Nigeria has granted provisional approval to Oxford University’s R21 malaria vaccine, its medicines regulator said Monday, making it the second country to do so after Ghana last week.
The approvals are unusual as they have come before the publication of final-stage trial data for the vaccine.
“A provisional approval of the R21 Malaria Vaccine was recommended, and this shall be done in line with the WHO’s Malaria Vaccine Implementation Guideline,” Nigeria’s National Agency for Food and Drug Administration and Control (NAFDAC) said.
Malaria, a mosquito-borne disease, kills more than 600,000 people each year, most of them African babies and children.

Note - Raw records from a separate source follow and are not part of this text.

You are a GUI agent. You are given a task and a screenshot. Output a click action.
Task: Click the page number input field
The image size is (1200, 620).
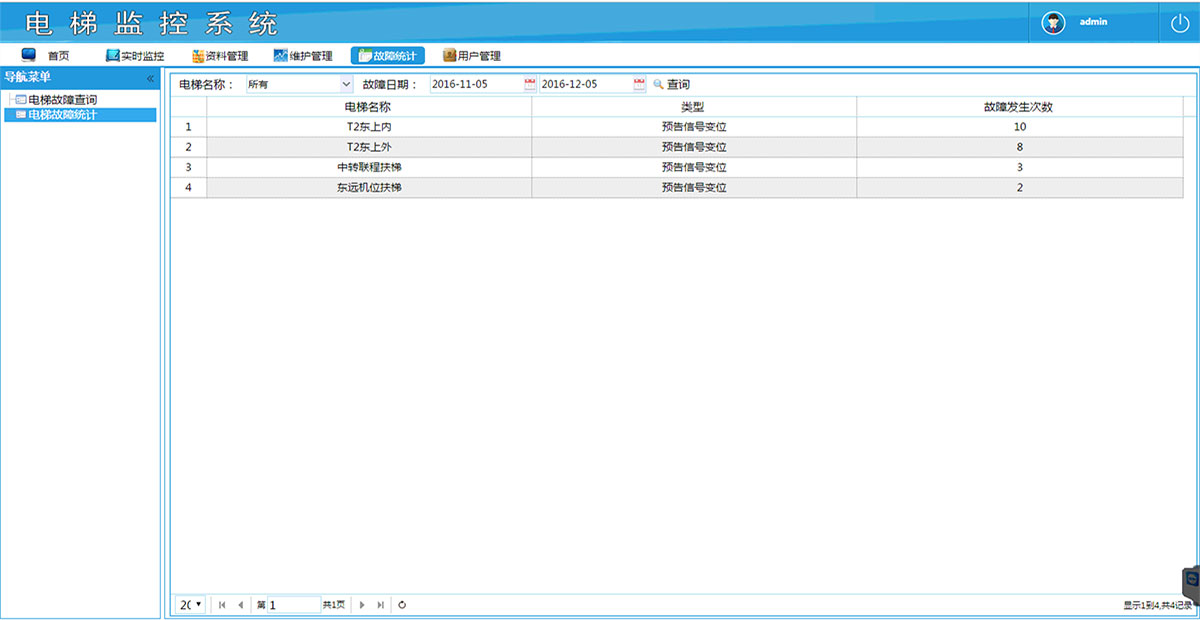(x=294, y=605)
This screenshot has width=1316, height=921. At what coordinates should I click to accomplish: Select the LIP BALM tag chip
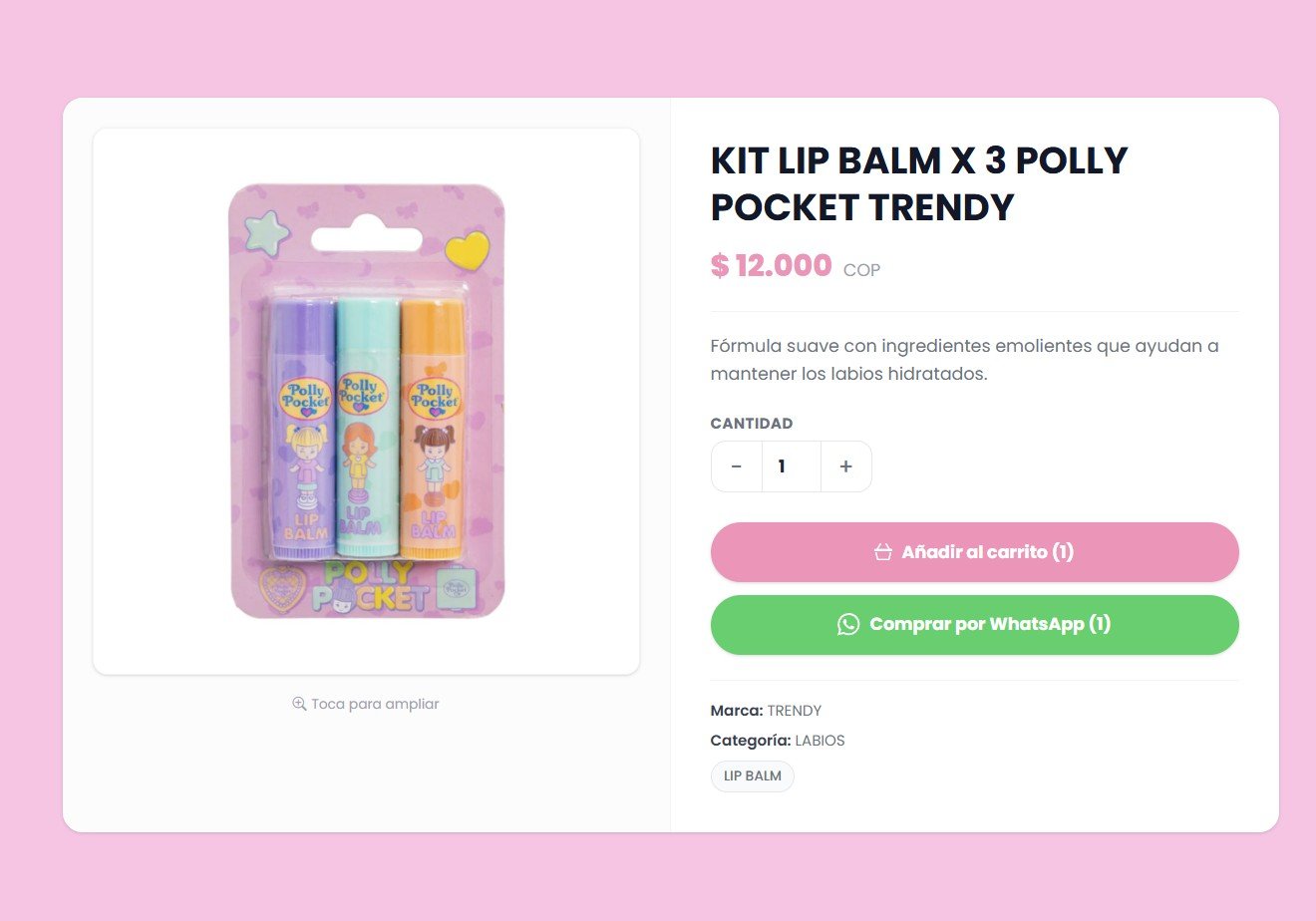(753, 776)
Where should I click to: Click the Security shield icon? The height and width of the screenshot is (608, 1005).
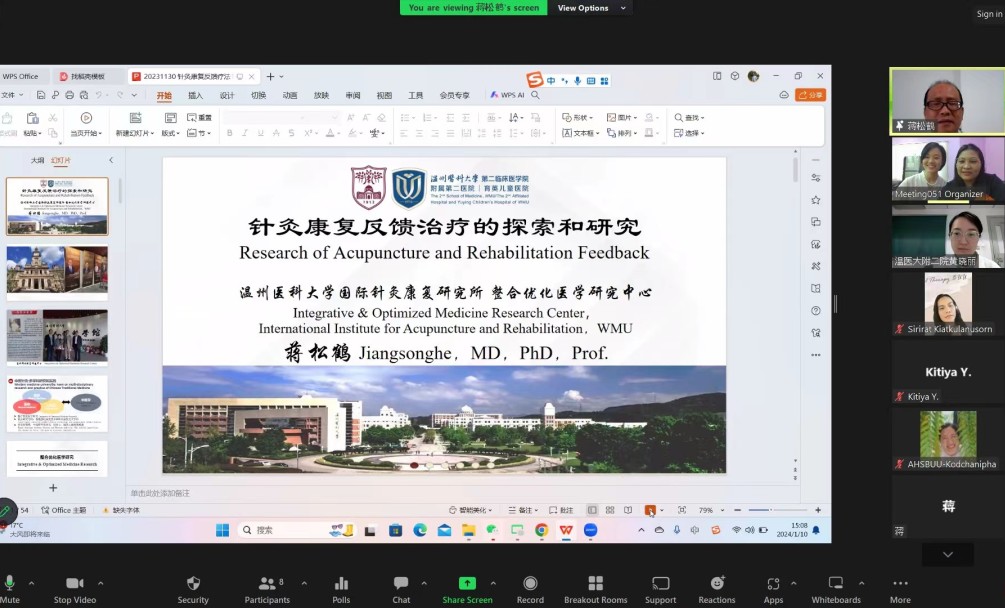click(x=193, y=585)
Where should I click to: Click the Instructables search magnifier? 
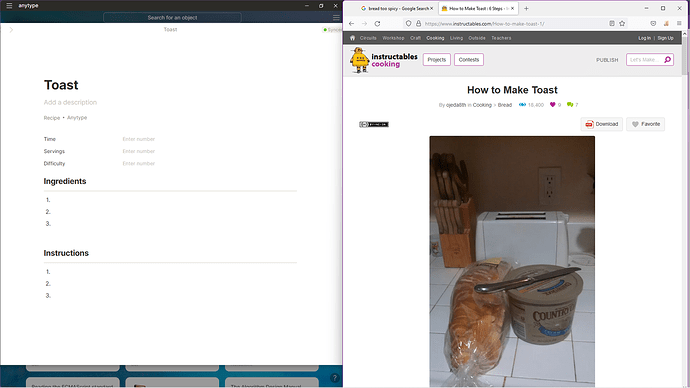[x=668, y=59]
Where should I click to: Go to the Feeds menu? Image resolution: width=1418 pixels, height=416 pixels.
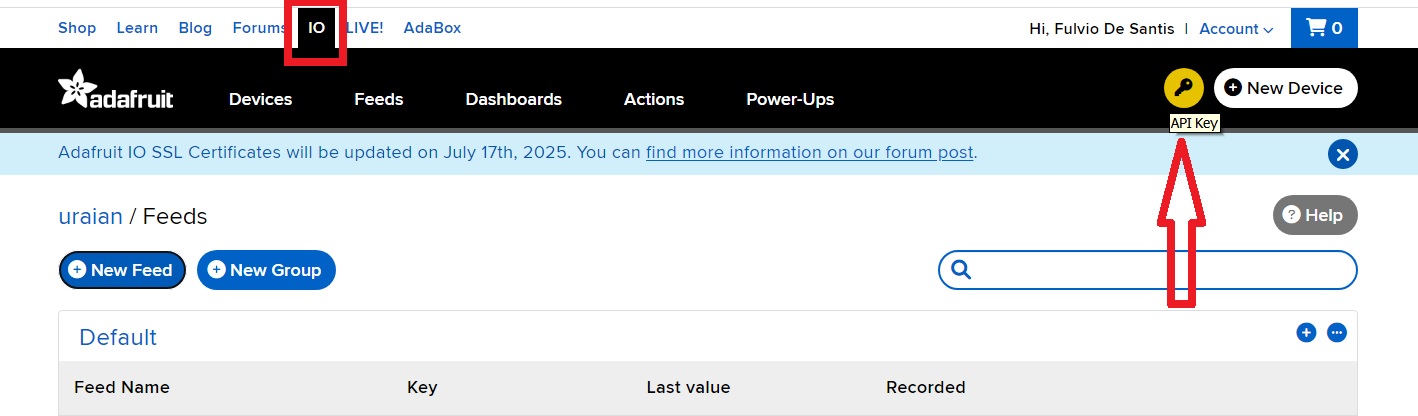tap(379, 99)
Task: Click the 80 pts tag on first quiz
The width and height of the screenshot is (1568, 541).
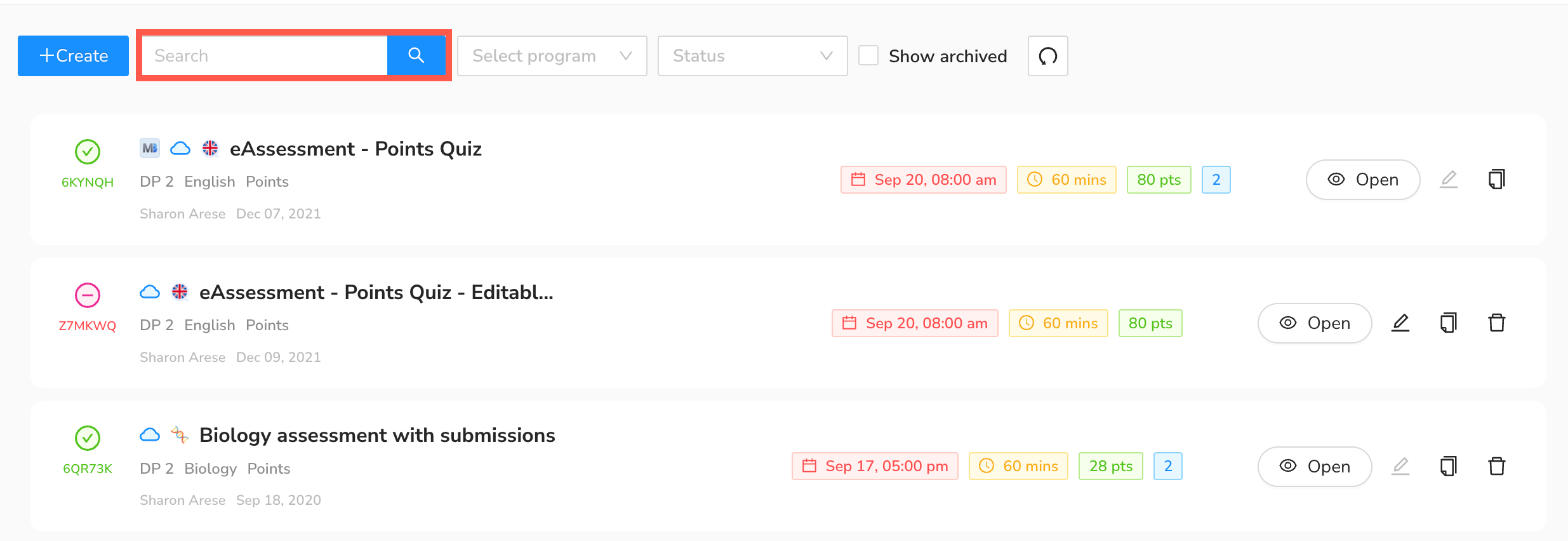Action: pyautogui.click(x=1159, y=180)
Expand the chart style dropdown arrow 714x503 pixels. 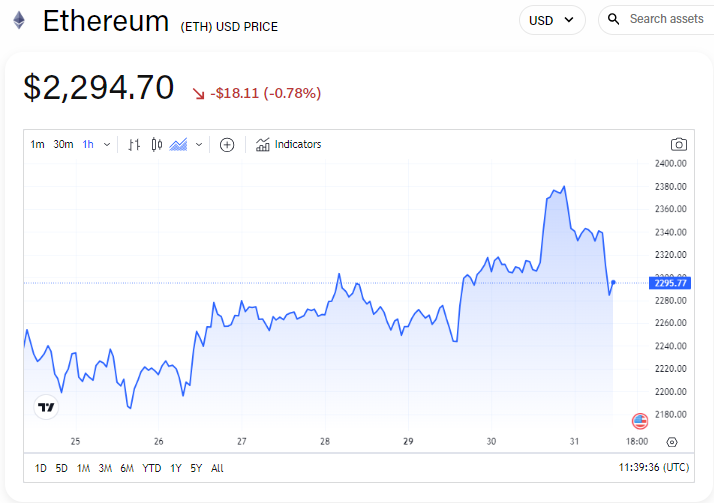[x=199, y=144]
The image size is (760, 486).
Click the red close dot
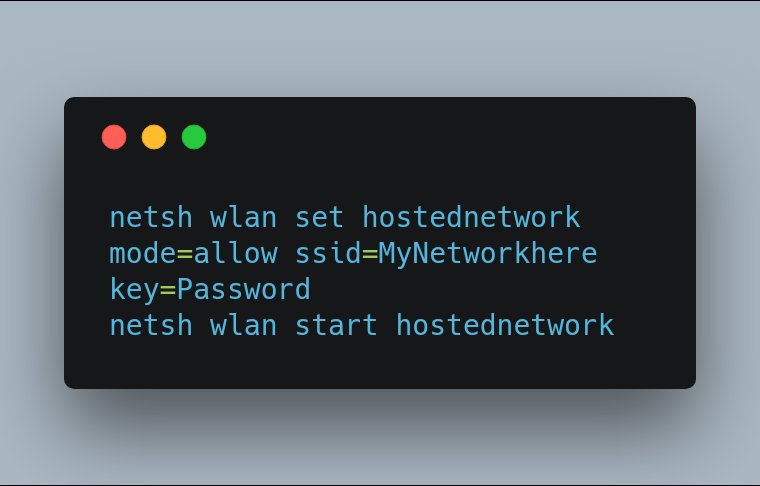coord(114,137)
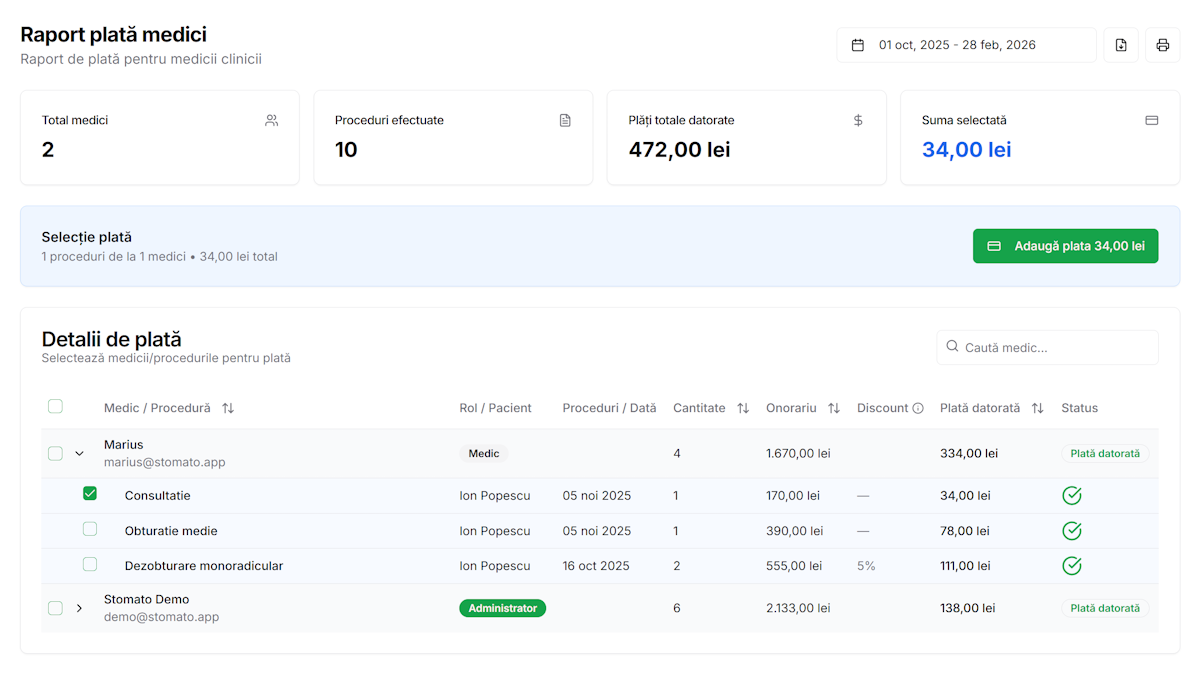
Task: Select the checkbox for Stomato Demo
Action: [56, 608]

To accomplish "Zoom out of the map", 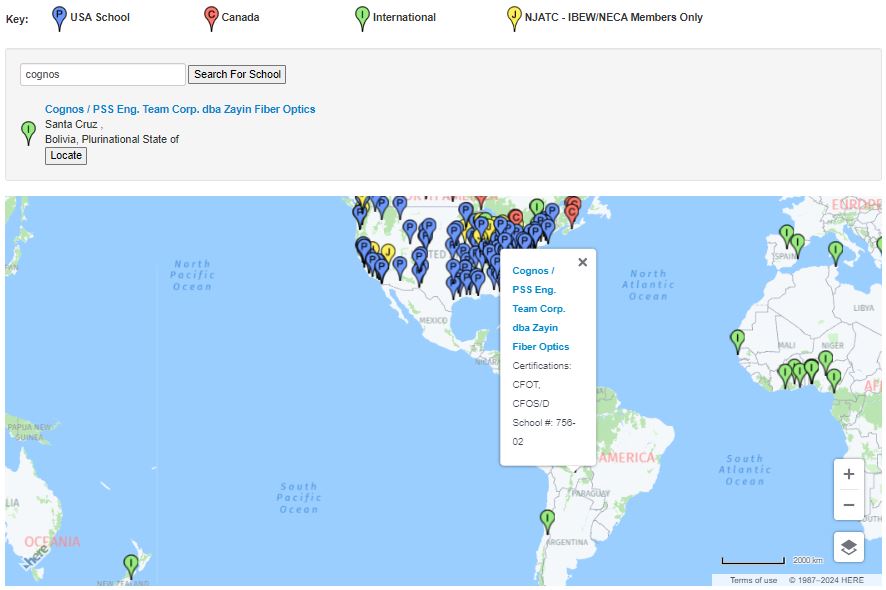I will (x=848, y=505).
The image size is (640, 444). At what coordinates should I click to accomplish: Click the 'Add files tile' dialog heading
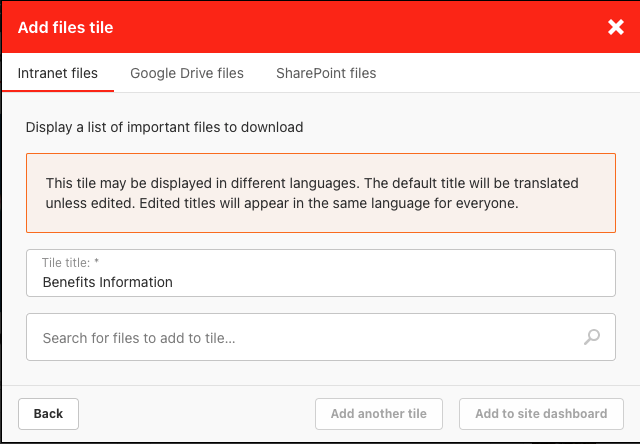[66, 28]

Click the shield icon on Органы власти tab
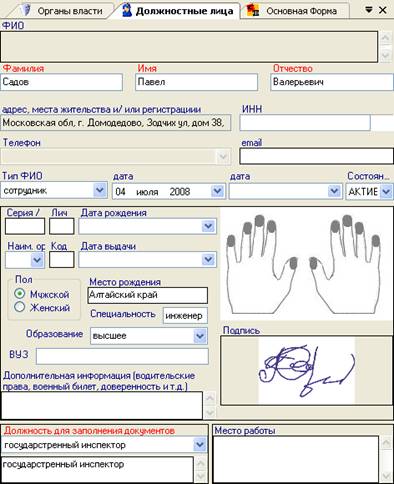25,10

Nigeria, the continent’s most populous nation, is the world’s worst-affected country with 27% of global cases and 32% of global deaths, according to a 2021 World Health Organization (WHO) report.
It was unclear when the R21 vaccine may be rolled out in Nigeria or Ghana as other regulatory bodies, including the WHO, are still assessing its safety and effectiveness.
Childhood vaccines in the poorest parts of Africa are typically co-funded by international organizations such as Gavi, the vaccine alliance, only after getting WHO approval.
“While granting the approval, the Agency has also communicated the need for expansion of the clinical trial conducted to include a phase 4 clinical trial/Pharmacovigilance study to be carried out in Nigeria,” NAFDAC’s director-general, Mojisola Christianah Adeyeye, said in a statement.
Mid-stage data from the R21 trial involving more than 400 young children were published in September, showing vaccine efficacy of 70% to 80% at 12 months following the fourth dose.
Data from an ongoing phase 3 clinical trial involving 4,800 children in Burkina Faso, Kenya, Mali and Tanzania are due to be published in the coming months.
Oxford has a deal with the Serum Institute of India to produce up to 200 million doses of R21 annually.
The first malaria vaccine, Mosquirix from British drugmaker GSK GSK.L, was endorsed by the WHO last year, but a lack of funding is thwarting GSK’s capacity to produce enough doses.